**What is needed**
Find the lines below in which the string "gray" occurs. Copy each one.

Available data: Begin

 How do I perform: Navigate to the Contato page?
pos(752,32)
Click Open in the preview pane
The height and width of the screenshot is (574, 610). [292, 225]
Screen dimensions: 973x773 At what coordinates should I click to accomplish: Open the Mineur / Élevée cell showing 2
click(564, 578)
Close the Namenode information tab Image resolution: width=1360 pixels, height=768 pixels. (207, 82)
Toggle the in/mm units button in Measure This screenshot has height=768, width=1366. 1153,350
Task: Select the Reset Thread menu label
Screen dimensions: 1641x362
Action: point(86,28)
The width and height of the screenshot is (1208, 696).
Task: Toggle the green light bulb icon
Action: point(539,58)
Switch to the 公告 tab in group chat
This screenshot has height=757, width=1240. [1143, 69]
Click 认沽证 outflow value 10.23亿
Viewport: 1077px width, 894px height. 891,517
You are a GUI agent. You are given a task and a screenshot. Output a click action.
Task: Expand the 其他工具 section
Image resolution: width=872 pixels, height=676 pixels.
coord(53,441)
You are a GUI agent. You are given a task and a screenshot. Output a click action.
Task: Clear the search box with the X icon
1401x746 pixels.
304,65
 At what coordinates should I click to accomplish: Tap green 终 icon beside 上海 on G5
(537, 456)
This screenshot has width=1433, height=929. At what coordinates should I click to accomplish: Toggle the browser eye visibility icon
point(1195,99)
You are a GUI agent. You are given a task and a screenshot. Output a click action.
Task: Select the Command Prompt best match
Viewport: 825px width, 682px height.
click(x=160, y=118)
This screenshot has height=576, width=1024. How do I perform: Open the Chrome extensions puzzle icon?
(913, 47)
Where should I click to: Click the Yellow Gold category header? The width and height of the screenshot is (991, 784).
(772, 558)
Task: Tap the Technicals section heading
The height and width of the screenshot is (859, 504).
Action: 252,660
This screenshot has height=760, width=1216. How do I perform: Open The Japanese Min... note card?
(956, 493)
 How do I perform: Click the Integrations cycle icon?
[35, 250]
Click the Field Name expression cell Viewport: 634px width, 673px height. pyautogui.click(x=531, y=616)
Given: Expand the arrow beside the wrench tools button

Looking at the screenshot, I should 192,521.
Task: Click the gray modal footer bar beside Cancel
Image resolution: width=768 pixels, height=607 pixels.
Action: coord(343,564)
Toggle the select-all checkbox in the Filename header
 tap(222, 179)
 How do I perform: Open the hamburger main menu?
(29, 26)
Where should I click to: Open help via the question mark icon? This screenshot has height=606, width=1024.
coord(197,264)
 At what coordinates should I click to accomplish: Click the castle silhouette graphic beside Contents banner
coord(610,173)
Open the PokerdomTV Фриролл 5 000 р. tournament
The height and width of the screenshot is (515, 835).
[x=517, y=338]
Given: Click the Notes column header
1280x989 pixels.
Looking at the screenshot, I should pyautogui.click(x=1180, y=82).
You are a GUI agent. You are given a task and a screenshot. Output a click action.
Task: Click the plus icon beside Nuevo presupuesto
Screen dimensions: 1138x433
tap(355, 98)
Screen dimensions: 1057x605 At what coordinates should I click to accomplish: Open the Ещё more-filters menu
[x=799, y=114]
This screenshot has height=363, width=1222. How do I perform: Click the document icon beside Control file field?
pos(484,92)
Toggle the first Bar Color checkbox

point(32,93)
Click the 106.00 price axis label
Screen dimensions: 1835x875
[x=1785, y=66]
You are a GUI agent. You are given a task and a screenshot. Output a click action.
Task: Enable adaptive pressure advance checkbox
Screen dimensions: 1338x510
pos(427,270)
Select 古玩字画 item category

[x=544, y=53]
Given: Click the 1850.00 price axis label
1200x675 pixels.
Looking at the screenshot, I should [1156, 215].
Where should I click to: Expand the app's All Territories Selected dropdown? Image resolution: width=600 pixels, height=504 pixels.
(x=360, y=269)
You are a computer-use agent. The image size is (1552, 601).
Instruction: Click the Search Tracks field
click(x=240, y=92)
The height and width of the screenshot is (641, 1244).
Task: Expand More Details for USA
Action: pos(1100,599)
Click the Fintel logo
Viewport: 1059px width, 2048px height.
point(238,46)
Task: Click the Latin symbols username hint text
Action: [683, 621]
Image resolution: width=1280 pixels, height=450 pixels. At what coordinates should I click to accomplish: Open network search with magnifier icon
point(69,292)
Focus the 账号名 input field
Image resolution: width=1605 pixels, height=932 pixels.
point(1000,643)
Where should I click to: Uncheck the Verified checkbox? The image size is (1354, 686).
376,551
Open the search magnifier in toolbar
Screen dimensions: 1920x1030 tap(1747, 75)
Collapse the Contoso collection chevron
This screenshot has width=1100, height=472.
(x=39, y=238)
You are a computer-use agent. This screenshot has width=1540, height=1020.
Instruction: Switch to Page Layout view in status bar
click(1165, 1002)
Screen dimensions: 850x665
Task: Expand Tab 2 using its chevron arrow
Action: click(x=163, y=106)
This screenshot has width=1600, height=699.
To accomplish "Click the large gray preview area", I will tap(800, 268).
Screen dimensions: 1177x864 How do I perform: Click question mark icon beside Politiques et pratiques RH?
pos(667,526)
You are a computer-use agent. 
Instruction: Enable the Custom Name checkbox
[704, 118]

Available data: End

**Answer section**
Task: Click the gray modal footer bar beside Cancel
To accomplish "Click the large gray preview area", I will tap(800, 268).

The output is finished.